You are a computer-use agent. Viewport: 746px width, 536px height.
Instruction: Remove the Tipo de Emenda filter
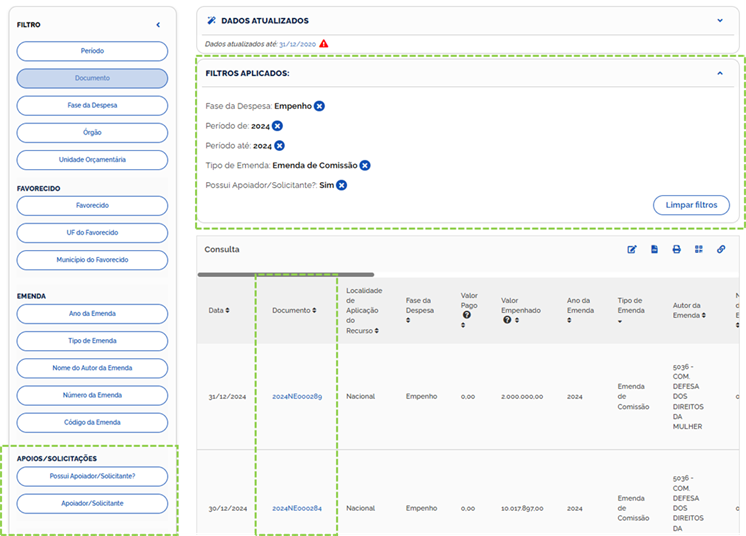tap(365, 165)
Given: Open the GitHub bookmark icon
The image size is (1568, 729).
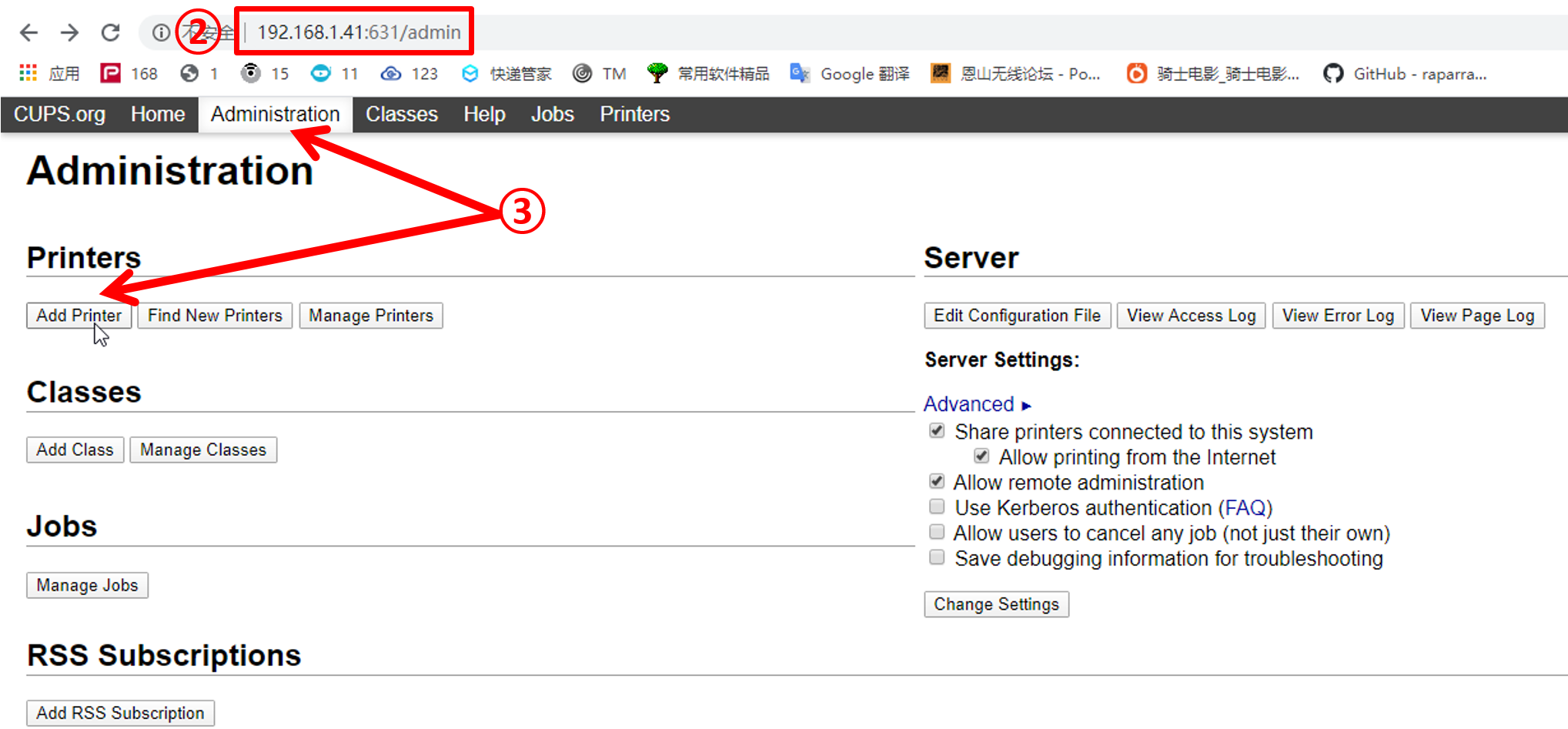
☆ ☆ ☆ ☆ ☆ ☆ ☆
— AIM OF THE EXERCISE —
Line by line, write out the material exactly, leaving the images out.

— EXERCISE SOLUTION —
You are a computer-use agent. Viewport: 746px width, 536px height.
Instruction: Remove the Tipo de Emenda filter
tap(365, 165)
Given: Open the GitHub bookmark icon
The image size is (1568, 729).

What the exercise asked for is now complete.